#### Directions:
The entries must be retyped exactly, down to the last line.

• • • • •

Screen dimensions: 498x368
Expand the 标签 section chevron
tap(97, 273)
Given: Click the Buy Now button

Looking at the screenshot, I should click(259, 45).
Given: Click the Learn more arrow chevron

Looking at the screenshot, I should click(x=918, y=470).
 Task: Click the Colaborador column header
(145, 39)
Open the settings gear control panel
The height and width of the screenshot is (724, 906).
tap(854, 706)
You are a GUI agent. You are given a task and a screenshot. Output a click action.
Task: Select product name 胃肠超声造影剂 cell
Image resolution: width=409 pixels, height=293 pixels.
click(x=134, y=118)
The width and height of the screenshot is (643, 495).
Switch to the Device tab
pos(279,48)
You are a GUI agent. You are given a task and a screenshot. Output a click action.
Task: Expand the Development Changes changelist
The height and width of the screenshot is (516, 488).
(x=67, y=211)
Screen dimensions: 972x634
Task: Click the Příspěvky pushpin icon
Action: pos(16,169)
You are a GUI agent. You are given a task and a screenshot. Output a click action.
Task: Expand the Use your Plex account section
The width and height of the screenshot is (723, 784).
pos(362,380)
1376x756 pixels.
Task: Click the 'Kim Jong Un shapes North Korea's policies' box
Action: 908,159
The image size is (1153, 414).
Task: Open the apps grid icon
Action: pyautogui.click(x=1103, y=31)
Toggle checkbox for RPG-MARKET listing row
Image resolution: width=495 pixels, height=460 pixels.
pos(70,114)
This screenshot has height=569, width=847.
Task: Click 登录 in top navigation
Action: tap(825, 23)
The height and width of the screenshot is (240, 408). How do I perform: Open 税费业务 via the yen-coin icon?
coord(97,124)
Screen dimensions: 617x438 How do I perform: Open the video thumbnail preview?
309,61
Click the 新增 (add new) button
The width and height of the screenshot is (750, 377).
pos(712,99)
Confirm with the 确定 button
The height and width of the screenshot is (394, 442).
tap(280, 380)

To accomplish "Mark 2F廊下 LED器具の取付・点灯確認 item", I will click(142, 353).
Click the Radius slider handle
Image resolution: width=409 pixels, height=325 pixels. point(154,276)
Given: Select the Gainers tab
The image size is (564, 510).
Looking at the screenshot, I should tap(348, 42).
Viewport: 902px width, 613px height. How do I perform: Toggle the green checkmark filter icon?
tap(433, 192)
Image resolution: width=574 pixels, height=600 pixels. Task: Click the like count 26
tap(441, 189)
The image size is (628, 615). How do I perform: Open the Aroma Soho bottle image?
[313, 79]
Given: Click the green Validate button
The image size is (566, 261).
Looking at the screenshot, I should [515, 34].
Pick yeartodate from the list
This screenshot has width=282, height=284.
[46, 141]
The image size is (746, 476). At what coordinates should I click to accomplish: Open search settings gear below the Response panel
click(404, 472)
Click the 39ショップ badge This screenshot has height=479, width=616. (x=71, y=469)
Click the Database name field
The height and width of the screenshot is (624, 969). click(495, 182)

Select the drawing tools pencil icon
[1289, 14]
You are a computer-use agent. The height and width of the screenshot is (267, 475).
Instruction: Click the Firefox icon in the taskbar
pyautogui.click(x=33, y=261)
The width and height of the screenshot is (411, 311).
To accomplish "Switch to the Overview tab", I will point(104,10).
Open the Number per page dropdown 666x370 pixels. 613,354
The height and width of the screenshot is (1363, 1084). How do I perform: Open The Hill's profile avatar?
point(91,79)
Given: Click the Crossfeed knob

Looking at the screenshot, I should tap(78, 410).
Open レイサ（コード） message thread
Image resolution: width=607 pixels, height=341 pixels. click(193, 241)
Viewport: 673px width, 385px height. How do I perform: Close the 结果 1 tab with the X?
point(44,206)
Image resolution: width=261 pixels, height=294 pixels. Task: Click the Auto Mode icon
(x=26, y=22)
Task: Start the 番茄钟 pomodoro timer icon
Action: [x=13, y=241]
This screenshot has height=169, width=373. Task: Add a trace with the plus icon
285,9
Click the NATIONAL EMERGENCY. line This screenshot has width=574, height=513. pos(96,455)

• • • • •

#### Result below:
Screen dimensions: 498x368
Expand the 标签 section chevron
tap(97, 273)
Given: Click the Buy Now button

Looking at the screenshot, I should click(259, 45).
Given: Click the Learn more arrow chevron

Looking at the screenshot, I should click(x=918, y=470).
 Task: Click the Colaborador column header
(145, 39)
Open the settings gear control panel
The height and width of the screenshot is (724, 906).
tap(854, 706)
You are a GUI agent. You are given a task and a screenshot. Output a click action.
Task: Select product name 胃肠超声造影剂 cell
Image resolution: width=409 pixels, height=293 pixels.
click(x=134, y=118)
The width and height of the screenshot is (643, 495).
Switch to the Device tab
pos(279,48)
You are a GUI agent. You are given a task and a screenshot. Output a click action.
Task: Expand the Development Changes changelist
The height and width of the screenshot is (516, 488).
(x=67, y=211)
Screen dimensions: 972x634
Task: Click the Příspěvky pushpin icon
Action: pos(16,169)
You are a GUI agent. You are given a task and a screenshot. Output a click action.
Task: Expand the Use your Plex account section
The width and height of the screenshot is (723, 784).
pos(362,380)
1376x756 pixels.
Task: Click the 'Kim Jong Un shapes North Korea's policies' box
Action: 908,159
The image size is (1153, 414).
Task: Open the apps grid icon
Action: pyautogui.click(x=1103, y=31)
Toggle checkbox for RPG-MARKET listing row
Image resolution: width=495 pixels, height=460 pixels.
pos(70,114)
This screenshot has height=569, width=847.
Task: Click 登录 in top navigation
Action: tap(825, 23)
The height and width of the screenshot is (240, 408). How do I perform: Open 税费业务 via the yen-coin icon?
coord(97,124)
Screen dimensions: 617x438 How do I perform: Open the video thumbnail preview?
309,61
Click the 新增 (add new) button
The width and height of the screenshot is (750, 377).
pos(712,99)
Confirm with the 确定 button
The height and width of the screenshot is (394, 442).
tap(280, 380)

To accomplish "Mark 2F廊下 LED器具の取付・点灯確認 item", I will click(142, 353).
Click the Radius slider handle
Image resolution: width=409 pixels, height=325 pixels. point(154,276)
Given: Select the Gainers tab
The image size is (564, 510).
Looking at the screenshot, I should tap(348, 42).
Viewport: 902px width, 613px height. How do I perform: Toggle the green checkmark filter icon?
tap(433, 192)
Image resolution: width=574 pixels, height=600 pixels. Task: Click the like count 26
tap(441, 189)
The image size is (628, 615). How do I perform: Open the Aroma Soho bottle image?
[313, 79]
Given: Click the green Validate button
The image size is (566, 261).
Looking at the screenshot, I should [515, 34].
Pick yeartodate from the list
This screenshot has width=282, height=284.
[46, 141]
The image size is (746, 476). At what coordinates should I click to accomplish: Open search settings gear below the Response panel
click(404, 472)
Click the 39ショップ badge This screenshot has height=479, width=616. (x=71, y=469)
Click the Database name field
The height and width of the screenshot is (624, 969). click(495, 182)

Select the drawing tools pencil icon
[1289, 14]
You are a computer-use agent. The height and width of the screenshot is (267, 475).
Instruction: Click the Firefox icon in the taskbar
pyautogui.click(x=33, y=261)
The width and height of the screenshot is (411, 311).
To accomplish "Switch to the Overview tab", I will point(104,10).
Open the Number per page dropdown 666x370 pixels. 613,354
The height and width of the screenshot is (1363, 1084). How do I perform: Open The Hill's profile avatar?
point(91,79)
Given: Click the Crossfeed knob

Looking at the screenshot, I should tap(78, 410).
Open レイサ（コード） message thread
Image resolution: width=607 pixels, height=341 pixels. click(193, 241)
Viewport: 673px width, 385px height. How do I perform: Close the 结果 1 tab with the X?
point(44,206)
Image resolution: width=261 pixels, height=294 pixels. Task: Click the Auto Mode icon
(x=26, y=22)
Task: Start the 番茄钟 pomodoro timer icon
Action: [x=13, y=241]
This screenshot has height=169, width=373. Task: Add a trace with the plus icon
285,9
Click the NATIONAL EMERGENCY. line This screenshot has width=574, height=513. pos(96,455)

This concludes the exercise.